Exercise goal >> Edit everything from the line containing "Given: Enable the 対応済 checkbox" down to the line containing "tap(1301, 98)" so that "navigator" becomes "timeline", and give back only those lines with nothing else changed.

[Pointing records for text and elements]
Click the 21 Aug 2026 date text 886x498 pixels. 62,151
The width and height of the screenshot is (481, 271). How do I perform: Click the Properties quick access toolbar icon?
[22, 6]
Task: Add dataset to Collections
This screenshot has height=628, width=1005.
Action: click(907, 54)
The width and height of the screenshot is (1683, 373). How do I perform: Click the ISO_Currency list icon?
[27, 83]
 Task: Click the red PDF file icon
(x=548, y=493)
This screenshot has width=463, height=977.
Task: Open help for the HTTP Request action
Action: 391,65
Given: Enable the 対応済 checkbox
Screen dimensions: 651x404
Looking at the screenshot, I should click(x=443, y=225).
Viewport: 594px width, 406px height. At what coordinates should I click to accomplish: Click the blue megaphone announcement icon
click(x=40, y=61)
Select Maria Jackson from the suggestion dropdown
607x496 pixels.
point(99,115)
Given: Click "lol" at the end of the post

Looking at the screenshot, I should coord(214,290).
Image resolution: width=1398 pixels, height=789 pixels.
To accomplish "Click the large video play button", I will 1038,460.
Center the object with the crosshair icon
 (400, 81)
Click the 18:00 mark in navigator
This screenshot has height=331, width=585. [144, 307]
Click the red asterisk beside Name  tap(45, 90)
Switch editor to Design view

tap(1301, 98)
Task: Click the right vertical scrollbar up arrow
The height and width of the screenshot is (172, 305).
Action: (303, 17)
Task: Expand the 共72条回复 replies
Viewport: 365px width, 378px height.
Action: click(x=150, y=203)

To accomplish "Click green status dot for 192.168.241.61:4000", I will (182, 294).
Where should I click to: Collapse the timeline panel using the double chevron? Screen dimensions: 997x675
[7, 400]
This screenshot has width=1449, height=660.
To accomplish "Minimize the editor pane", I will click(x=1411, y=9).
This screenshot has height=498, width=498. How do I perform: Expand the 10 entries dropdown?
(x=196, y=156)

Result of the task >>
Given: Enable the 対応済 checkbox
Screen dimensions: 651x404
Looking at the screenshot, I should click(x=443, y=225).
Viewport: 594px width, 406px height. At what coordinates should I click to accomplish: Click the blue megaphone announcement icon
click(x=40, y=61)
Select Maria Jackson from the suggestion dropdown
607x496 pixels.
point(99,115)
Given: Click "lol" at the end of the post

Looking at the screenshot, I should coord(214,290).
Image resolution: width=1398 pixels, height=789 pixels.
To accomplish "Click the large video play button", I will 1038,460.
Center the object with the crosshair icon
 (400, 81)
Click the 18:00 mark in timeline
This screenshot has height=331, width=585. [144, 307]
Click the red asterisk beside Name  tap(45, 90)
Switch editor to Design view

tap(1301, 98)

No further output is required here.